朝からよく晴れ、暖かな日差しを感じられるようになったある日、真一郎は花がたくさん咲いているという公園にやってきました。訪れた時期にはちょうどチューリップや菜の花、ポピーなどが開花しており、真一郎は美しさを競うように咲く一面の花たちを写真に収めようとはりきっている様子。
今回は周囲の風景を活かしながら花をメインに写す、花畑のある風景写真の撮り方をご紹介します。みなさんもカメラを持って花の名所に撮影に出かけてみませんか?
撮影監修:斎藤 勝則
花畑の風景を撮るときにまず気をつけたいのは、人の写り込みです。花や自然が主役の絶景であれば、それ以外の要素はできるだけ省くようにして撮影できるとより美しい写真にすることができます。
当たり前のことですが、花が一番美しく咲き揃う時期には一番多くの観光客が訪れます。より良い写真を撮るためには、撮影スポットには開園と同時に入場できるよう向かうのがおすすめです。また、撮影ポイントに着くとつい、目の前の一輪の花に目を奪われ寄って撮影してしまうことが多いのですが、人が多くなる前にまず引きで、広々とした花畑の風景写真を撮っておくようにすると良いでしょう。
広角から超望遠の画角をこれ1本でカバーする18-300mmの高倍率ズームレンズ。広々とした花畑の風景もボケを使った幻想的な花の写真も表現でき、人の多い観光地でも身軽に撮影を楽しめます。

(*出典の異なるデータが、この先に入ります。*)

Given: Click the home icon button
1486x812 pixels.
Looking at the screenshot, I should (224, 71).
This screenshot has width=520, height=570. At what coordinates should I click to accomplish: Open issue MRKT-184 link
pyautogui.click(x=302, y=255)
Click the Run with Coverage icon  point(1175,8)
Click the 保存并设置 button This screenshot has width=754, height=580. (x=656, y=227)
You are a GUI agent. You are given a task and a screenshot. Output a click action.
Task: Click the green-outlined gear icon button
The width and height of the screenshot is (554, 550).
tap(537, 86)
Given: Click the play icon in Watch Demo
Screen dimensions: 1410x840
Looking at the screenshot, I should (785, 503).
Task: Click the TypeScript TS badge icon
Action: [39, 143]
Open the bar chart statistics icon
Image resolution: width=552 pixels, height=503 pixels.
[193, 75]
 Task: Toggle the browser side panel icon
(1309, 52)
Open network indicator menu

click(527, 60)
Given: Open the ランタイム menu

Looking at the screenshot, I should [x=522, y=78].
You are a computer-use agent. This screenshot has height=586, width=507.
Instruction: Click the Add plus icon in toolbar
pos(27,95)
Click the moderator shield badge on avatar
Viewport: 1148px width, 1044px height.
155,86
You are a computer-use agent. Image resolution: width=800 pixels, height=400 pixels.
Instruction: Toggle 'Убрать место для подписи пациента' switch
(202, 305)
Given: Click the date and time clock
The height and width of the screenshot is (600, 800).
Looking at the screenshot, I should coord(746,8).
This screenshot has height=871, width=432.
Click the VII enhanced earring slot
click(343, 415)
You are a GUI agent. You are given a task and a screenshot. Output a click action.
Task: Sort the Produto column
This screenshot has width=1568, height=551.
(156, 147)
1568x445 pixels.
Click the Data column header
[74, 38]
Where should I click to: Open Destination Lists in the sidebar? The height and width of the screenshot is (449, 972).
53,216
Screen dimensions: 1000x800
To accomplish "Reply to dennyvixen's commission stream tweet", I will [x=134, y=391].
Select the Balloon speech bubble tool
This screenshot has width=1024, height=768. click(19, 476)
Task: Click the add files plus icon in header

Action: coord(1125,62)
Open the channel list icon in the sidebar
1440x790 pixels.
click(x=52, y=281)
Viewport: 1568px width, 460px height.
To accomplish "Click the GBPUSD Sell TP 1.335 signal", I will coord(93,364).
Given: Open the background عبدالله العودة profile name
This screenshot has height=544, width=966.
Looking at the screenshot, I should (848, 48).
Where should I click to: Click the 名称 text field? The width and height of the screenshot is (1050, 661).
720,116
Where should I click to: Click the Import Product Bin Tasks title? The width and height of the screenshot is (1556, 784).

花畑の広がりや周囲の様子までも伝わるような花畑の風景写真を撮るには、広角や標準レンズで、なるべく絞り込んで撮影するのが基本となります。また、撮影する際には花が密集している場所を探し構図の手前側にくるようにフレーミングするのがコツです。さらに花に近い高さ、低い目線からのアングルで狙うとより密度のある花畑を撮影することができます。
背景は、なるべくすっきりとした背景を選ぶとより花畑が際立ちます。人や人工的な建物などは、意図的に入れて撮る以外はあまり目立つ場所に入らないよう気をつけましょう。人が多い、うまく背景を選べないという場所であれば、少し望遠側に寄ってフレーミングしたり、絞りを開きぎみにして背景をボカして撮影したりしながら、花畑をより際立たせる背景を探してみてください。
花畑が広がる風景はそれだけで圧巻ですが、ただ漠然と花畑を写すだけではどれも似たような写真になってしまいがちです。そうならないためのポイントは、撮影の際に主題(テーマ)を決め、それを意識して撮るということです。
「背景に木や川などを入れ構図のアクセントにする」、「前景、後景を意識し構図を決め奥行きを出す」、「主役の花を決めて撮る」「花の色をテーマにする」「アングルを変える」「人や建物を効果的に入れる」etc……。花畑とその周囲をよく観察しながら、様々なテーマを見つけて撮影を楽しんでみてください。
同じ花畑でも切り取り方や画角、アングルの違いなどで印象はグンと変わり、作品にバリエーションが生まれます。「主題を決める」ということも意識しながら、様々に花畑を切り取ってみましょう。ここでは、花畑の撮り方アイデアをご紹介します。
今回のようにマイクロレンズを持たずに花畑を撮影する場合でも、一輪の花を主役に作品づくりをするのもおすすめです。マイクロレンズのように寄ることはできませんが、主役となる花をいかに目立たせるか、背景との色合いや望遠レンズでボケを演出するなどして印象的な1枚に仕上げると良いでしょう。
その際、注意したいのが構図です。被写体をど真ん中に持ってきて写す構図を「日の丸構図」といいますが、安定感はあるものの平凡な印象になりやすく、意図的に配置するというよりは無意識にやってしまいがちな構図だといえます。ほんの少しどちらかに主役をずらすだけで、余白部分に空気感が出たり雰囲気を出したりすることができます。